AppleInsider reports today on a post on Apple’s Machine Learning blog that details exactly what happens when you use the “Hey Siri” command with your iOS device.
In particular, the blog post explains the role of the detector, which is a speech recognizer that is always listening out for the special wake-up words, but also has to be able to filter out other noises.
Apple explains that the hardware inside your iPhone or Apple Watch, in particular, turns the human voice into a stream of instantaneous waveform samples at 16000 per second. Approximately 0.2 seconds of audio at a time is sent to a “Deep Neural Network,” which classifies it and then determines the likelihood of it being the activation phrase and then sends that to the rest of the system.

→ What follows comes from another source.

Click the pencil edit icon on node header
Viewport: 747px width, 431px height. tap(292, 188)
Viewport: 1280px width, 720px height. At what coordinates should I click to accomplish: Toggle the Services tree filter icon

Several sensitivity thresholds are set, and if the score is in the median range, then the software will listen more closely for the second time so that the phrase is not missed.
The waveform goes to the Siri server, and if the speech recognizer hears that something else has been said other than Hey Siri, such as “Hey seriously,” then a cancellation signal will be sent by the server to the phone so that it will go back into sleep mode.
Apparently, the Apple Watch being so much smaller than an iPhone leads to a unique set of problems that are solved by having the Hey Siri detector only running when the watch motion coprocessor determines that the wrist has been raised.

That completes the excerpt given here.